Every line containing the word "computer" is to be copied from the data below.
++++
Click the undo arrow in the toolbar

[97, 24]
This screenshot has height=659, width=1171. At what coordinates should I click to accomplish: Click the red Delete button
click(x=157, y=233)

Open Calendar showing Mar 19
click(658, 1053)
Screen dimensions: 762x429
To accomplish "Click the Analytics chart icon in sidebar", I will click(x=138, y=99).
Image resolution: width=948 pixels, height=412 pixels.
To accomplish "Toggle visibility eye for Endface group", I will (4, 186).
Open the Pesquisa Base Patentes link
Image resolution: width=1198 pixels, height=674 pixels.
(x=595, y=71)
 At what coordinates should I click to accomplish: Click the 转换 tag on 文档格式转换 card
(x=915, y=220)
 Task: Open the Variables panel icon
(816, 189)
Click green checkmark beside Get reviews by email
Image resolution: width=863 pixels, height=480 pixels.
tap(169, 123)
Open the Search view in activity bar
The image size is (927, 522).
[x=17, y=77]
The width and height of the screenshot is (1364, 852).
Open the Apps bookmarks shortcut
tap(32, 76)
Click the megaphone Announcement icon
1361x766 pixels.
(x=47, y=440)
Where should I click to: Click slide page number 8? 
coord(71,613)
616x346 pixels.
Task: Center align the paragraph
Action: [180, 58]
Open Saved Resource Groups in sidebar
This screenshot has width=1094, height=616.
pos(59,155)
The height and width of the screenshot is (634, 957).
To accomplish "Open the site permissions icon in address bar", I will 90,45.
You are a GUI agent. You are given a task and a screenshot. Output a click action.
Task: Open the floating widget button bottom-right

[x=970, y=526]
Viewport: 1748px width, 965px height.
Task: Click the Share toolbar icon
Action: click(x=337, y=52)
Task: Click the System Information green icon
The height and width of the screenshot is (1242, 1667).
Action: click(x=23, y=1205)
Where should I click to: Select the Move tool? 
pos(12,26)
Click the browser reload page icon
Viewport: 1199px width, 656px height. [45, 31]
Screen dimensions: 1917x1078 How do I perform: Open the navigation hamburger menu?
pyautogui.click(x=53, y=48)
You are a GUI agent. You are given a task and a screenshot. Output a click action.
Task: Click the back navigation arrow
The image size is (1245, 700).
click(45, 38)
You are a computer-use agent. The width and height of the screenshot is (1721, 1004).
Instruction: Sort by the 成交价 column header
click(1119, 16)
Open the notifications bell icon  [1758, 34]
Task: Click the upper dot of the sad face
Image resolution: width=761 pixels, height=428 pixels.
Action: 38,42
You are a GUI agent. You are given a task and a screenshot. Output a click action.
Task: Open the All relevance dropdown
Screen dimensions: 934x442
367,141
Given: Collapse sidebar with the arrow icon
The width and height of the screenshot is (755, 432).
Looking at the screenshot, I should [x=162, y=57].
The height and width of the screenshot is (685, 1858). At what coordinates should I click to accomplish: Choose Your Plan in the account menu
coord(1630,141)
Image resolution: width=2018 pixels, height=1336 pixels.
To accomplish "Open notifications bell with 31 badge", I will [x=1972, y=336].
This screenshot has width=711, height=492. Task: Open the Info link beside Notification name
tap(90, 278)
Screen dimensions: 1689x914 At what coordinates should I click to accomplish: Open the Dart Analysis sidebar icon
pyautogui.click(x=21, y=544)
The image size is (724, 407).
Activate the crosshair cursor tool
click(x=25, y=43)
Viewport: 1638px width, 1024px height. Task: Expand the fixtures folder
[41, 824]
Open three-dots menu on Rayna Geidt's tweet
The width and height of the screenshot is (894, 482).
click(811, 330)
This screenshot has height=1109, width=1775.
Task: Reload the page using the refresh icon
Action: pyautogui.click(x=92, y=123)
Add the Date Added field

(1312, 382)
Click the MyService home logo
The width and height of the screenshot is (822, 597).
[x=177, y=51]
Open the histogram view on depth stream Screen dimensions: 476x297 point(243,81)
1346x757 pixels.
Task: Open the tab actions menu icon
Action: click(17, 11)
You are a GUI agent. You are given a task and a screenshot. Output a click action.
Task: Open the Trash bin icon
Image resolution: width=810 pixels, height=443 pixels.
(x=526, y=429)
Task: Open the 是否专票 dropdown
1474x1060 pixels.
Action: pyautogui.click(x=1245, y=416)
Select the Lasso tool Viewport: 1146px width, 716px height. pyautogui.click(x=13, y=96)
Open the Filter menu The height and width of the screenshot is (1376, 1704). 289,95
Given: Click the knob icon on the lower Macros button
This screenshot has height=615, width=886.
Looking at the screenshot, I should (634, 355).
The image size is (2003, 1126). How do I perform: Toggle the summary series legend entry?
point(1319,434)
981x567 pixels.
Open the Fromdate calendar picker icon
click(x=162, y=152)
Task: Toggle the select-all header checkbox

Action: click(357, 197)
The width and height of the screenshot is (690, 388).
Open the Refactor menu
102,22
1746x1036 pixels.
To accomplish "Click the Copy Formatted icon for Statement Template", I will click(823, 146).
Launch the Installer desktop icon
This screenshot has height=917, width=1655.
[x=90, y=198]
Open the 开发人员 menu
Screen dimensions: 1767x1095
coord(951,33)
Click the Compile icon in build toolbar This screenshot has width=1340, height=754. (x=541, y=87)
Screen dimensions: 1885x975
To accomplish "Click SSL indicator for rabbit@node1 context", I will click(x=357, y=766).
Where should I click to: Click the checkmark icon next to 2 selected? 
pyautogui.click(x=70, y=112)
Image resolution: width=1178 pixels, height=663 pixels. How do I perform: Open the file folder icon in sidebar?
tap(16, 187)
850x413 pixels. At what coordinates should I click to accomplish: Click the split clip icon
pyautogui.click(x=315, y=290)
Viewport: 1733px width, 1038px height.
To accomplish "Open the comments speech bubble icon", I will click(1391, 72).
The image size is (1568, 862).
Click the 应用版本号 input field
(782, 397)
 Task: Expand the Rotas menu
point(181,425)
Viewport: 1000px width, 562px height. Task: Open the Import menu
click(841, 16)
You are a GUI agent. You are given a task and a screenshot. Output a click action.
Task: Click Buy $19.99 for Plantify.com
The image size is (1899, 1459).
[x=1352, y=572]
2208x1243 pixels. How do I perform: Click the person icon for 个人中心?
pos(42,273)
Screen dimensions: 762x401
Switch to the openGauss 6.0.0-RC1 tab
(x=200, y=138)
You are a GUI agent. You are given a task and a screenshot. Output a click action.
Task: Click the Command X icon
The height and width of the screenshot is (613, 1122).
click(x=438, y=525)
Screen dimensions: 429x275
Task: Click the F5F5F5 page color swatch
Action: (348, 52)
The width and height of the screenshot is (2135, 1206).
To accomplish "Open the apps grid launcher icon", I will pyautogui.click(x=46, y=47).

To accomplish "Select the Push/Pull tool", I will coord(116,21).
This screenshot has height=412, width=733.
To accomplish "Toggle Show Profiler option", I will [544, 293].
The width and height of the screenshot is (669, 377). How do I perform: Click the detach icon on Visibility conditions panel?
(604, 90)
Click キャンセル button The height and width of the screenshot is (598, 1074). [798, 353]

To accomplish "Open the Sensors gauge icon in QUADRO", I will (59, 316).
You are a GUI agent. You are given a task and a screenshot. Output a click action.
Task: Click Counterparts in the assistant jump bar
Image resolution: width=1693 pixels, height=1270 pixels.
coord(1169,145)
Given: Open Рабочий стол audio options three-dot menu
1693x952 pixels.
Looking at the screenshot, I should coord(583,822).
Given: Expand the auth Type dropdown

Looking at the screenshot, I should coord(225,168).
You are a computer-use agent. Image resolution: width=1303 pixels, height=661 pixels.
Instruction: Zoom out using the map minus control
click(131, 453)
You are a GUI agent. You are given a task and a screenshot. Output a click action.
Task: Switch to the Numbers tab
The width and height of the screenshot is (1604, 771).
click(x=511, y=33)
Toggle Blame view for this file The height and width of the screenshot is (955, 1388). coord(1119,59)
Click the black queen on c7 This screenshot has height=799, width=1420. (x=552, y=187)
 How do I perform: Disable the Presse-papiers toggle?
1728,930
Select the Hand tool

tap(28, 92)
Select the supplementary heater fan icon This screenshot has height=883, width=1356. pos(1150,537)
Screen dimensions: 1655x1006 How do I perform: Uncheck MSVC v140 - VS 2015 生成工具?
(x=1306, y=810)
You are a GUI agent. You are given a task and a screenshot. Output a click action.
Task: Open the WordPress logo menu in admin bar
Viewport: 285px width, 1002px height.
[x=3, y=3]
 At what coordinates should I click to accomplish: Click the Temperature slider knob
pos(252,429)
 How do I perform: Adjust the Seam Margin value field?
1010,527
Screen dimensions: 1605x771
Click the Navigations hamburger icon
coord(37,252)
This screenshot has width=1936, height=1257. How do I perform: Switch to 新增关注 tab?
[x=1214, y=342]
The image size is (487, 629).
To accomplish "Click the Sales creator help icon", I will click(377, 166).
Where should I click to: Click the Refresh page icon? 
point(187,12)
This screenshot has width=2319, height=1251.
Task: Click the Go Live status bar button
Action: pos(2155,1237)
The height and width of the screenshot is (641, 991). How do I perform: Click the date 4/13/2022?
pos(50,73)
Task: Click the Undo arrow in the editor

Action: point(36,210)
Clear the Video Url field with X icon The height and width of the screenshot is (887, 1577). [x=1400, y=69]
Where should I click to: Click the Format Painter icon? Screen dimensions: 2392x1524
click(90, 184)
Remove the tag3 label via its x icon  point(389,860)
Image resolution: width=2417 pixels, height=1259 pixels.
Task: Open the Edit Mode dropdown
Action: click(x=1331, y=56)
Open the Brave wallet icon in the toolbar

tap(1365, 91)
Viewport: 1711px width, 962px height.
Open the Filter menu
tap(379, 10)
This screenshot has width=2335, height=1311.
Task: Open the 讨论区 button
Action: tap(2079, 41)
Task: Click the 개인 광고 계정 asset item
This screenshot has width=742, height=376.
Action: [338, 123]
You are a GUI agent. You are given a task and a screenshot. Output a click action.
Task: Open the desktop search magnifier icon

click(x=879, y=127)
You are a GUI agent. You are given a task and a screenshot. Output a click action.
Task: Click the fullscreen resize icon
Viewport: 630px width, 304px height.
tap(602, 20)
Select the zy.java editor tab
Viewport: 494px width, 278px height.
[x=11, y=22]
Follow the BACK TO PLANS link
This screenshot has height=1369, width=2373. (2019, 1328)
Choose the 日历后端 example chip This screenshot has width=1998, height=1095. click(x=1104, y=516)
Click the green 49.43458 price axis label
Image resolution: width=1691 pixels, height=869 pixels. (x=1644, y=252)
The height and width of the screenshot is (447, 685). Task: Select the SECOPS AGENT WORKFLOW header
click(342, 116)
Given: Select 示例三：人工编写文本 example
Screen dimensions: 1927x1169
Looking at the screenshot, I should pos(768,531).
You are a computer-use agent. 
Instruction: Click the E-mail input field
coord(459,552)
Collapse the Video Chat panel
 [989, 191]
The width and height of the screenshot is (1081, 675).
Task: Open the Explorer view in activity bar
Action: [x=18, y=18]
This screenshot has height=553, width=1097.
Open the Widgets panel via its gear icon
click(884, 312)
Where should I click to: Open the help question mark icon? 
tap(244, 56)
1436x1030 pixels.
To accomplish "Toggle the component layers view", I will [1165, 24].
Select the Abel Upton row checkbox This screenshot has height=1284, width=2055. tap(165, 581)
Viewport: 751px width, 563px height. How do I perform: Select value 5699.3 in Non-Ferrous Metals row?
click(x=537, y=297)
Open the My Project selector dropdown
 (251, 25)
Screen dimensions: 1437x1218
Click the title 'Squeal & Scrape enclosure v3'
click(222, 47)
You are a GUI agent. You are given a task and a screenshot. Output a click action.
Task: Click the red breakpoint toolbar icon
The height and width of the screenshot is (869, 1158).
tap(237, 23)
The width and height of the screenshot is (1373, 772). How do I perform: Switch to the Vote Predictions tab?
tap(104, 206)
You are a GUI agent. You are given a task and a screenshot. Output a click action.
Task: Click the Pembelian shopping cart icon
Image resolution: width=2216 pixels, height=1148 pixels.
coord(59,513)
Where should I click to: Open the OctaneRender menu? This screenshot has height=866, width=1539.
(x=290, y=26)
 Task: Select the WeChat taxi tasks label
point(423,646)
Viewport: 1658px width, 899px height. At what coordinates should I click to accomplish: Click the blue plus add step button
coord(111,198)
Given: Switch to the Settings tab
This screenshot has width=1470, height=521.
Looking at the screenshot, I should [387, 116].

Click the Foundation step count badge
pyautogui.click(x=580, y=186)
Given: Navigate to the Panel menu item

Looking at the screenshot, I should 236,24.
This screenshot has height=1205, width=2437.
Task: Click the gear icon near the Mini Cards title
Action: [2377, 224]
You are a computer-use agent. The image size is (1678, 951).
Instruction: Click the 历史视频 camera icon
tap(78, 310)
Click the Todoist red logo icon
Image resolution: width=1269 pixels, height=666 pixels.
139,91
++++
> Solution below
You are a computer-use agent. The width and height of the screenshot is (1721, 1004).
You are a computer-use agent. Image resolution: width=1303 pixels, height=661 pixels.
You are a computer-use agent. 
You are a computer-use agent. The image size is (1678, 951).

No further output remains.